- **Aim of the task**
Lines below starting with the line with "Task: Click the share issue icon" and going on through the line with "This screenshot has height=582, width=839." must be output exactly; the rest of the records must be left out.

(Working data)

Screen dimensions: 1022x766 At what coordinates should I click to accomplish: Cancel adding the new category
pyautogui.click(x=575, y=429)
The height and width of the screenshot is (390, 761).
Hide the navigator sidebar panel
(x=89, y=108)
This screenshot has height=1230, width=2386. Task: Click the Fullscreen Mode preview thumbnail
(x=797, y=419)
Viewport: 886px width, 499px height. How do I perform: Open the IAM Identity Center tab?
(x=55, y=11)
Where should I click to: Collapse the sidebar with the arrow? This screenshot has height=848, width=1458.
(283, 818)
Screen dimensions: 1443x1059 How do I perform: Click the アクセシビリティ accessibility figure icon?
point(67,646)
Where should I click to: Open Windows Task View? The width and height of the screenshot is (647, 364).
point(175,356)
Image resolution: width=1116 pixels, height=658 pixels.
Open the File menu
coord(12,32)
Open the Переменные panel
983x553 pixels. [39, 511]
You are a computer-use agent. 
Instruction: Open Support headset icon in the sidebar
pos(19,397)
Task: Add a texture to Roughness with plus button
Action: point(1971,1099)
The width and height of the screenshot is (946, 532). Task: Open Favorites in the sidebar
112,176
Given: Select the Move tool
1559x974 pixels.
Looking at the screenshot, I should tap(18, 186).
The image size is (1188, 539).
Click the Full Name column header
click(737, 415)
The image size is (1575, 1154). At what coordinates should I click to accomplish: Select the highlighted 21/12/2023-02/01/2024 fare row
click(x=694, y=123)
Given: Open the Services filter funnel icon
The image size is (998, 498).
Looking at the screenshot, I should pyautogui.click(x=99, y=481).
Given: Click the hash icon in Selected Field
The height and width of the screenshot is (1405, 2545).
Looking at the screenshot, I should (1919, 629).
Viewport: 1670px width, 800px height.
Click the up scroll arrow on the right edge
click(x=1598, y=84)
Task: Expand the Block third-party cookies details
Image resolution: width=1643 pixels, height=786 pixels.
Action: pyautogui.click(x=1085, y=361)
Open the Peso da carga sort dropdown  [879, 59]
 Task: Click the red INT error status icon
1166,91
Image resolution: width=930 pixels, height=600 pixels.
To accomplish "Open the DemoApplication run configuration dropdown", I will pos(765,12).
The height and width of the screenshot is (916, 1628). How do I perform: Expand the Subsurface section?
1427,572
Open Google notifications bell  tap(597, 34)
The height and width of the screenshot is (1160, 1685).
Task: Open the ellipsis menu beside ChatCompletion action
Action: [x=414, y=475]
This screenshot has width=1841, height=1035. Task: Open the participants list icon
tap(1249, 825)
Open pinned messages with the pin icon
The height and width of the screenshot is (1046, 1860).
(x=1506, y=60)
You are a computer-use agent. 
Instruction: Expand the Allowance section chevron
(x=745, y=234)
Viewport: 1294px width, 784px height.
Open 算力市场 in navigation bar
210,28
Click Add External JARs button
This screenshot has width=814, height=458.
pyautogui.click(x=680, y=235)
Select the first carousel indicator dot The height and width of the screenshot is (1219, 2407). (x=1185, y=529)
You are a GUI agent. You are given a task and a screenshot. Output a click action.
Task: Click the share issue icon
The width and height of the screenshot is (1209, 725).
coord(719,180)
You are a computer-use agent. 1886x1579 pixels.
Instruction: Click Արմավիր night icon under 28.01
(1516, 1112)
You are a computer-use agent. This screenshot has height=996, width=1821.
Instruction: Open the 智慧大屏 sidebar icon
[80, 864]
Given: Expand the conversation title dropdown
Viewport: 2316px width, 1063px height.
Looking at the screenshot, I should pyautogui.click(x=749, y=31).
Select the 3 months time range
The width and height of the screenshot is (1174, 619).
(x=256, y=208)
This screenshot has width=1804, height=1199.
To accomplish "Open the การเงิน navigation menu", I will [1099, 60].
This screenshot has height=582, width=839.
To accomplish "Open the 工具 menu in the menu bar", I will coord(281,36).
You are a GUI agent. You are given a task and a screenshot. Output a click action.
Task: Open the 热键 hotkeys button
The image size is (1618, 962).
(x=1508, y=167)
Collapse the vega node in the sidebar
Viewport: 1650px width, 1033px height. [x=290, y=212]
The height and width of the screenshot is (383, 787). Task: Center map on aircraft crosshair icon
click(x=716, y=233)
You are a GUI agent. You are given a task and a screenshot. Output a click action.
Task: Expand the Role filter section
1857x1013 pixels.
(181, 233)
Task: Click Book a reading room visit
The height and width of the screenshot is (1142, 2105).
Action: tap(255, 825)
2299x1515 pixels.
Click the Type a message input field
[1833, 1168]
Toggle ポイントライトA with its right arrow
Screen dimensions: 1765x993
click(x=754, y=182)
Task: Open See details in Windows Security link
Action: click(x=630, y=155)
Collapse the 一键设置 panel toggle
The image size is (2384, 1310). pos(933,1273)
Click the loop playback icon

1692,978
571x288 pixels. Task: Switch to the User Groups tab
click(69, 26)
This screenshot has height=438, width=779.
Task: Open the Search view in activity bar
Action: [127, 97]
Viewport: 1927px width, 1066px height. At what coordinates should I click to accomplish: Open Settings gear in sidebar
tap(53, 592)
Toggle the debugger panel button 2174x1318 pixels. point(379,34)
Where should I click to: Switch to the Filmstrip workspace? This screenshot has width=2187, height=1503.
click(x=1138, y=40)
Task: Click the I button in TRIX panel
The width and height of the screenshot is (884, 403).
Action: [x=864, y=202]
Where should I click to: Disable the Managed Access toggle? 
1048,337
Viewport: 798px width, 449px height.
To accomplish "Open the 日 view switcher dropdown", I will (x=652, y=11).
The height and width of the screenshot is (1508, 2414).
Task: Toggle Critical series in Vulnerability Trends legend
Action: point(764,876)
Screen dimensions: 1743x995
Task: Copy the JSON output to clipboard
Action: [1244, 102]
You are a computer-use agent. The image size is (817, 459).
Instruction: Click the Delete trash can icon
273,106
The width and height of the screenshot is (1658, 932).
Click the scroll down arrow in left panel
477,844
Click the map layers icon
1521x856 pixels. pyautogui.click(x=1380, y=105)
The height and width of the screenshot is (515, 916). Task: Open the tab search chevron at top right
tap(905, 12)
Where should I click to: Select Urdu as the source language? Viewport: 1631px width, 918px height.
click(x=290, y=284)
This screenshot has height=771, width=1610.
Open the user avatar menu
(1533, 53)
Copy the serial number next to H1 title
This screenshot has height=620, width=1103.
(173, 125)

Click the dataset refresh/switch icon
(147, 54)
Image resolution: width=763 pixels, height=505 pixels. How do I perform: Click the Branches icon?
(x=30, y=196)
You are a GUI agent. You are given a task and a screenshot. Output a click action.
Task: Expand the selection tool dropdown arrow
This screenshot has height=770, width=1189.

(End Working data)

- **Result**
Task: Click the share issue icon
The width and height of the screenshot is (1209, 725).
coord(719,180)
You are a computer-use agent. 1886x1579 pixels.
Instruction: Click Արմավիր night icon under 28.01
(1516, 1112)
You are a computer-use agent. This screenshot has height=996, width=1821.
Instruction: Open the 智慧大屏 sidebar icon
[80, 864]
Given: Expand the conversation title dropdown
Viewport: 2316px width, 1063px height.
Looking at the screenshot, I should pyautogui.click(x=749, y=31).
Select the 3 months time range
The width and height of the screenshot is (1174, 619).
(x=256, y=208)
This screenshot has width=1804, height=1199.
To accomplish "Open the การเงิน navigation menu", I will [1099, 60].
This screenshot has height=582, width=839.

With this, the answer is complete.